Yine bu kurama göre, insanlar veya toplumlar inandıkları şeylere karşı gelen konulara saldırma eğilimindedir. Bunu yaparken farklı metotlar dener. Örneğin, karşı görüş hiç var olmamış gibi davranır. Yani onu görmezlikten ve duymazlıktan gelir. Böylece uyumsuzlukla yüzleşmez ve bir nebze olsun kendini kandırmaya devam eder. Ancak bunu yaparken o kadar başarılıdır ki, bunun bir kandırma olduğunu fark etmez. Diğer bir yöntem ise, ne olursa olsun görüşlerini Ortodoksça savunmasıdır. Bunun için saldırgan bir tavır alır, karşıt görüşü sadece çürütmek istemez, onu yok etme arzusu da duyar. Çünkü bu ona göre kendisine yapılmış bir saldırıdır.

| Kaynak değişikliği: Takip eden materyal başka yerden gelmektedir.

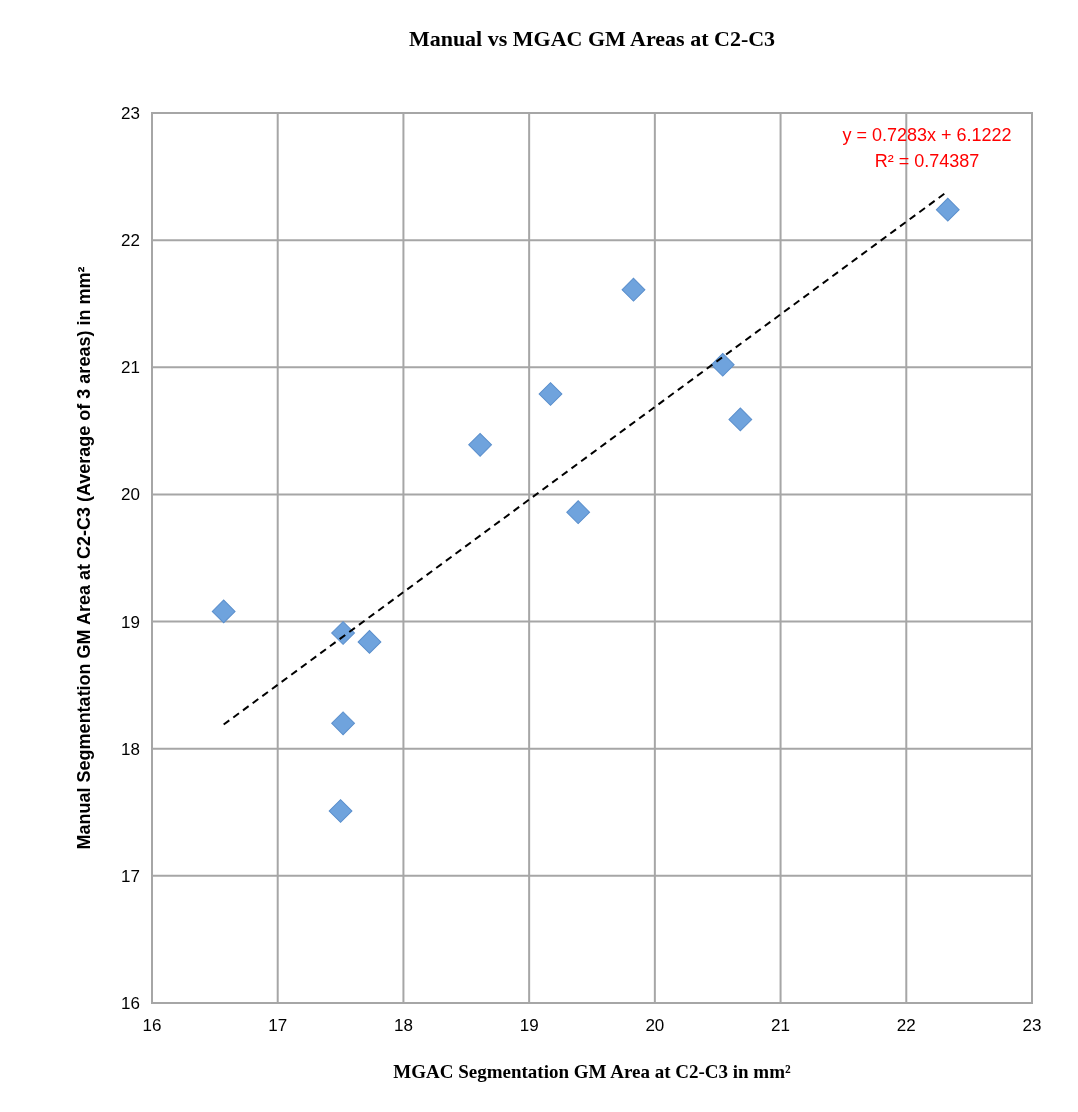 The height and width of the screenshot is (1112, 1078). What do you see at coordinates (655, 1026) in the screenshot?
I see `x-tick-label: 20` at bounding box center [655, 1026].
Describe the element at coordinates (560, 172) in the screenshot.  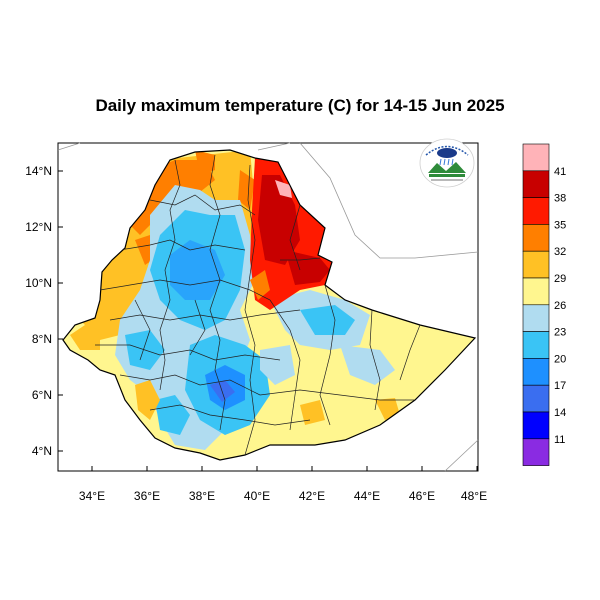
I see `colorbar-label: 41` at that location.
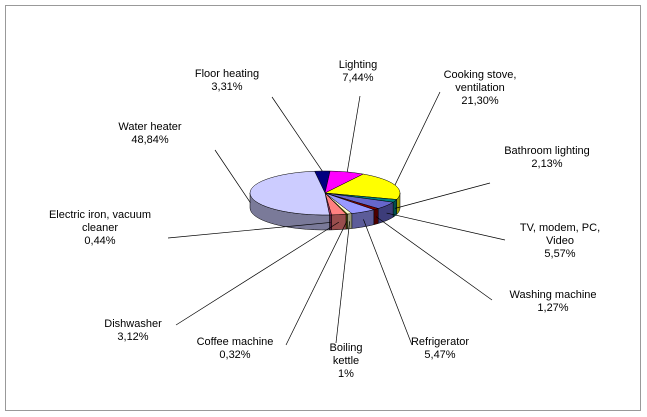 This screenshot has width=647, height=417. I want to click on slice-label: Floor heating, so click(227, 74).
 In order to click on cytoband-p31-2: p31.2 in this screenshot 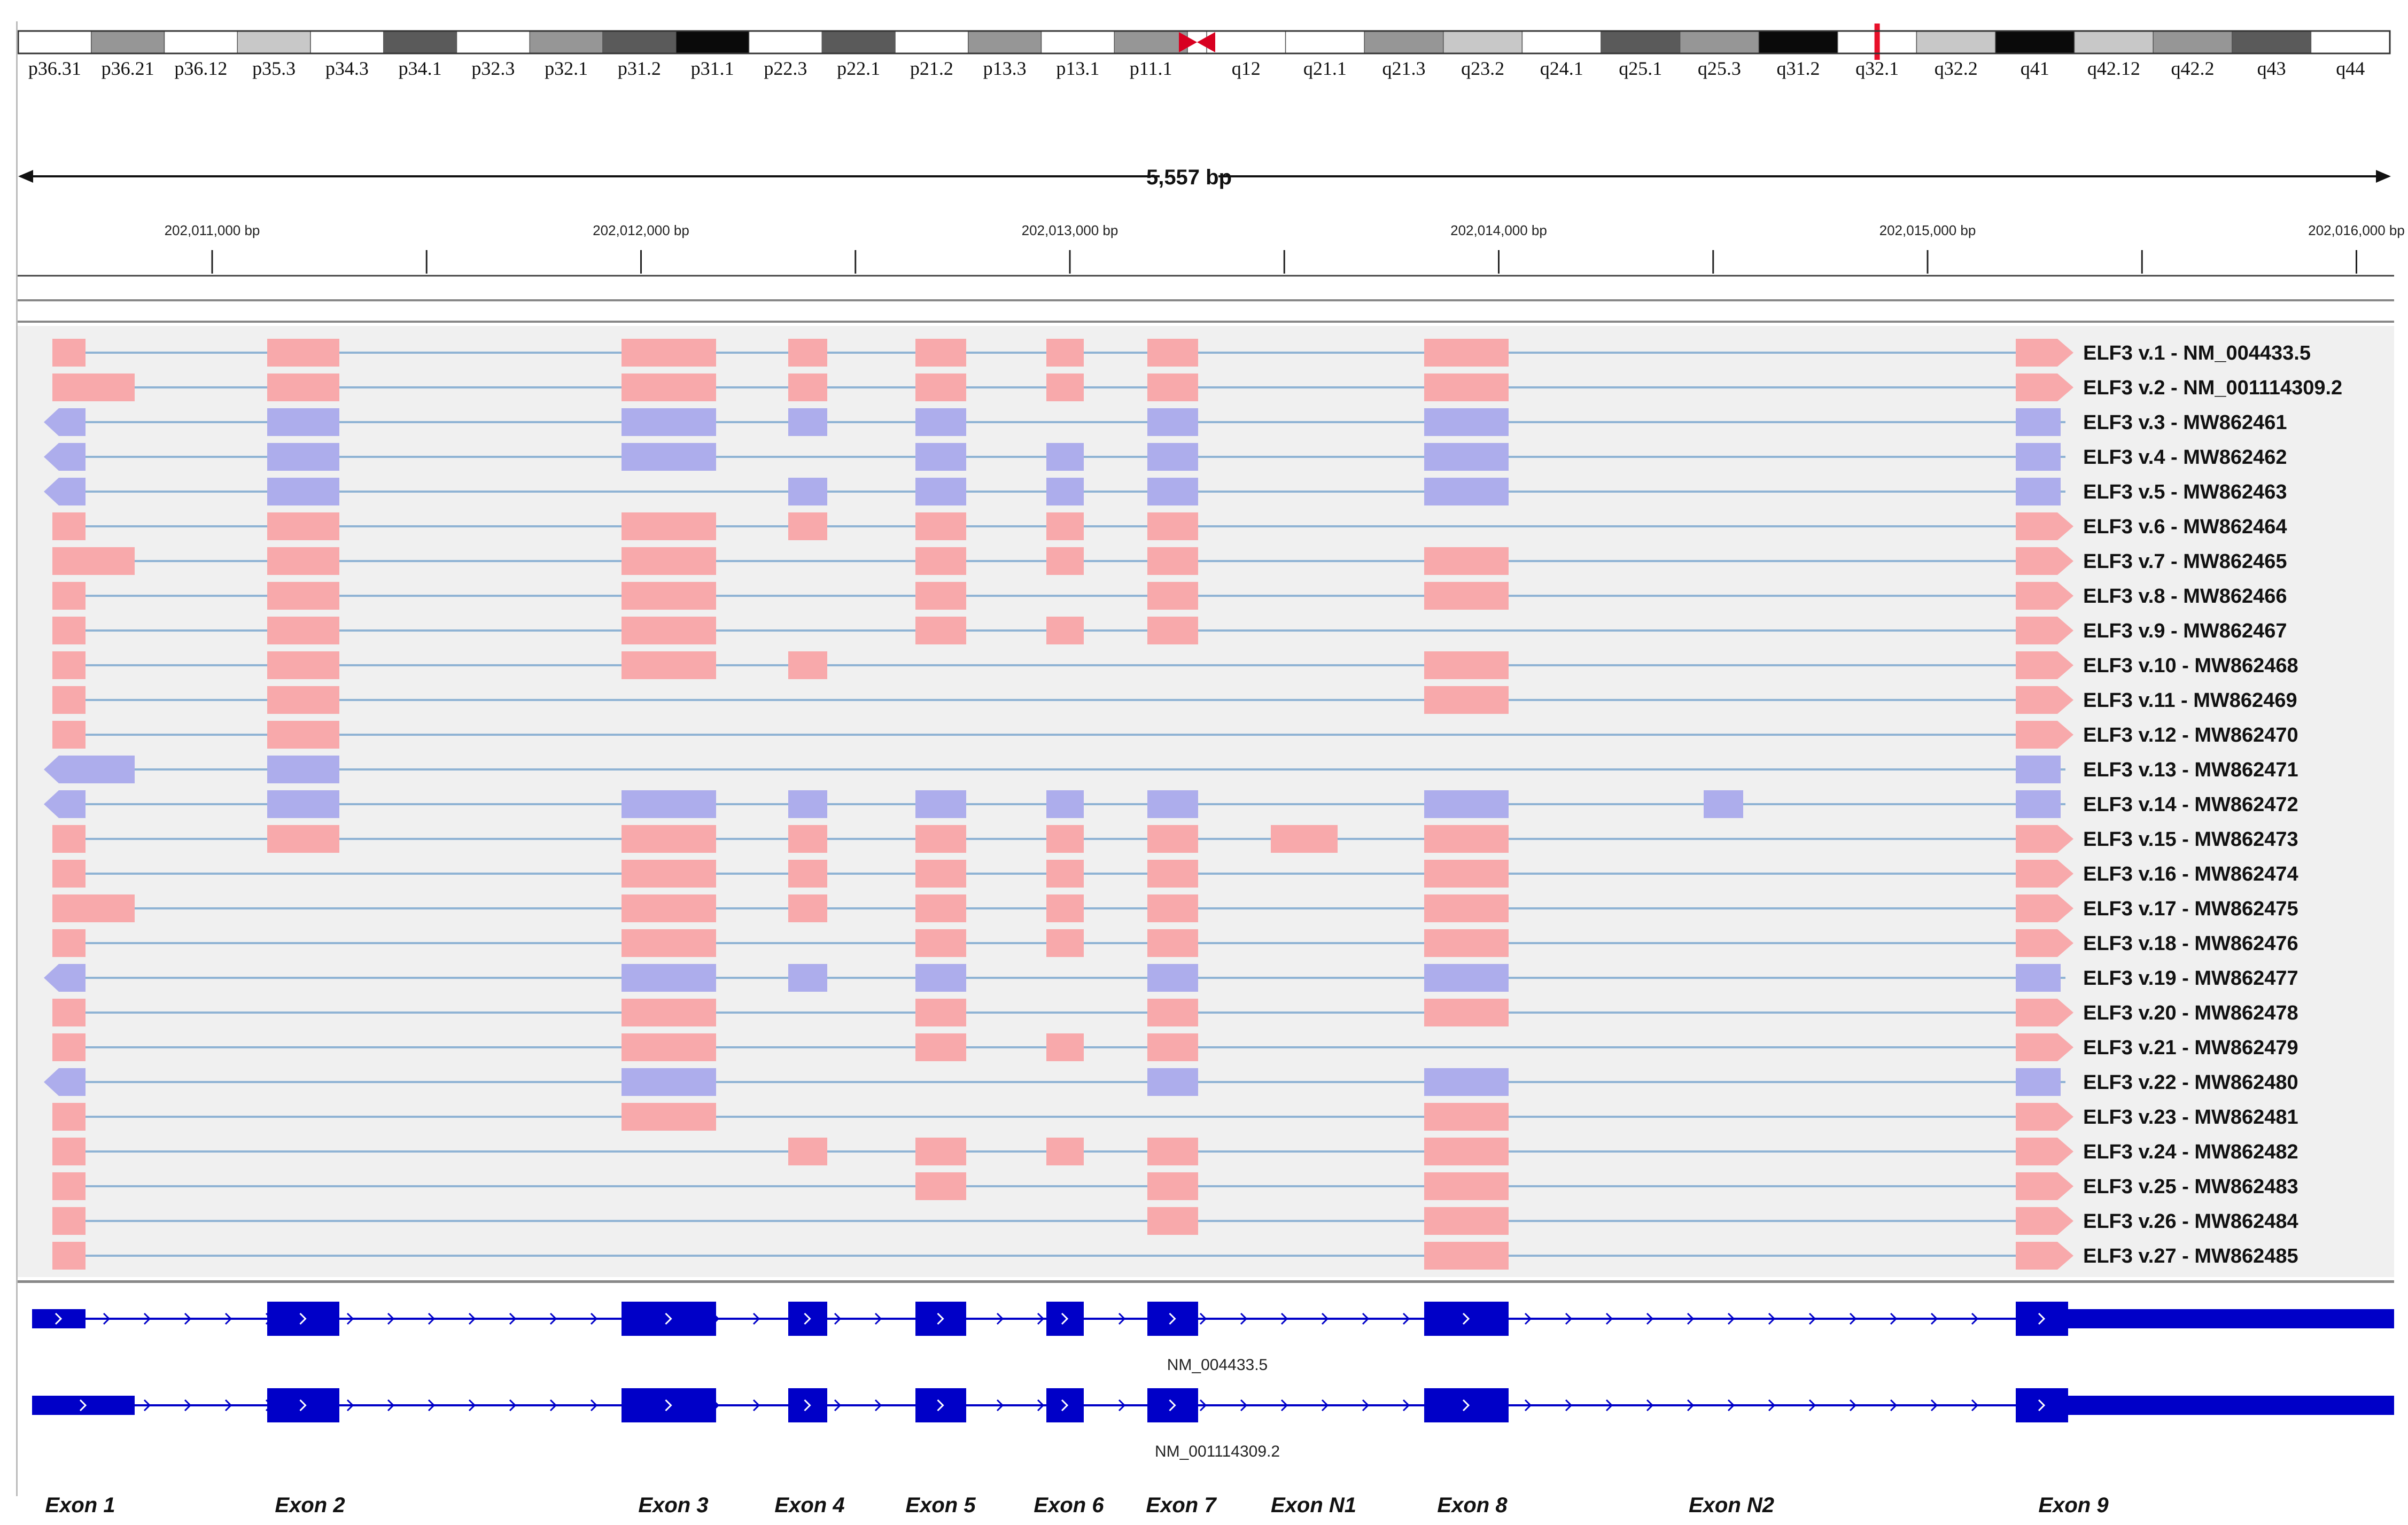, I will do `click(640, 54)`.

Bu kuramın kurucusu Leon Festinger’e göre, bireyler inançlarını korumak için, gelen karşı görüşleri sansür ederler. Sadece inandıkları değerleri seçerler ve onları korurlar. Eğer bu karşıt görüşler arasında seçme zorunluluğu varsa en iyisini değil, kendisiyle en uyumlusunu seçerler. Oysa değişimin gerçeklik kazanması için de paradigmanın değişmesi gerekecektir. Paradigma değiştirmek elbette kolay değildir. Çünkü değişiminin ima ettiği zihinsel sıçrama, daha önce sahip olunan kimi ezberleri bozma cesaretini gerektirir.   

***

Yapılan araştırmalar en büyük etkilenmenin ve erozyonun yeterli bilinç ve seçicilik düzeyine erişememiş insanlar üzerinde görüldüğünü söylese de aslında sadece bu gruplar değil, hepimiz bir şekilde bu değişimin içinde yer alıyoruz. Dinlediğimiz müzikten giydiğimiz kıyafete, okuduğumuz kitaptan gittiğimiz sinema filmine kadar her konuda belli bir yönlendirmenin (farkında olmasak bile) etkisindeyiz.

Hakkaniyet dediğimiz şey biraz da hayatın sağlamasını yapma cesareti ve erdemidir. Yüzleştirebilmektir, araştırıp hakikatleri ortaya dökebilmektir. Yüzleştirip doğruyu bilebilmektir. Yüzleşmeyen hayatın kibri, pervasızlığı, acımasızlığı ve bencilliği ortadadır. Yüzleşmek hayatın kendi doğal akışını bulmasının bir yoludur. Bu yüzden adaletin terazisinde yüzleştirmeli hayatları.